On May 9, 2025, Fedde pitched a complete-game shutout against his former team, the Washington Nationals. In 20 appearances for St. Louis during the year, he compiled a 3–10 record and 5.22 ERA with 63 strikeouts across 101 2/3 innings pitched. Fedde was designated for assignment by the Cardinals on July 23.

=== Atlanta Braves ===
On July 27, 2025, the Cardinals traded Fedde, along with cash considerations, to the Atlanta Braves in exchange for a player to be named later or cash considerations. In five appearances (four starts) for Atlanta, he struggled to a 1–2 record and 8.10 ERA with 13 strikeouts across 23 1/3 innings pitched.
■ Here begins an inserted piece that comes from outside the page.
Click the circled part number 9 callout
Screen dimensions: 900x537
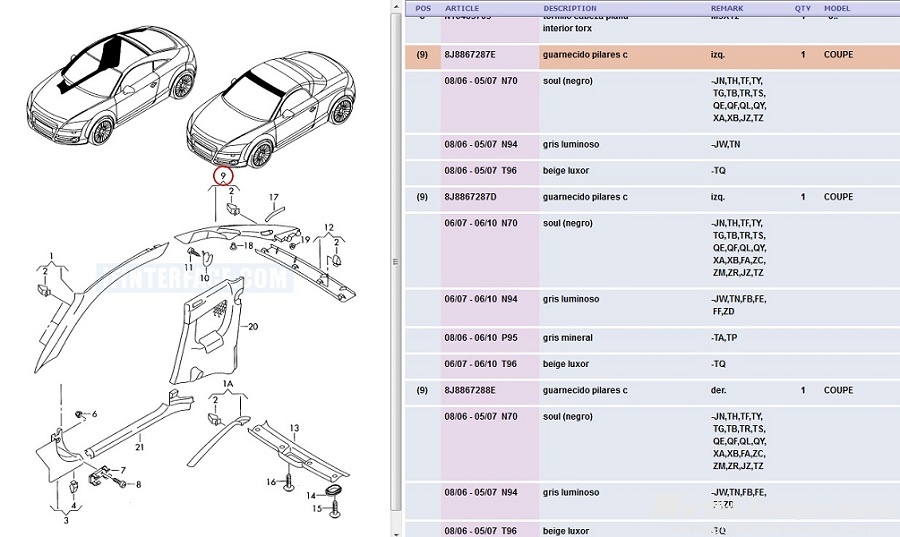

On August 24, Fedde was released by the Braves.

===Milwaukee Brewers===
On August 27, 2025, Fedde signed a one-year contract with the Milwaukee Brewers. He made seven appearances for the Brewers, logging an 0-1 record and 3.38 ERA with seven strikeouts over 16 innings of work. On September 28, Fedde was designated for assignment by Milwaukee; he cleared waivers and was sent outright to the Triple-A Nashville Sounds on September 30. He elected free agency on October 18.

===Chicago White Sox (second stint)===
On February 10, 2026, Fedde signed a one-year, $1.5 million contract with the Chicago White Sox.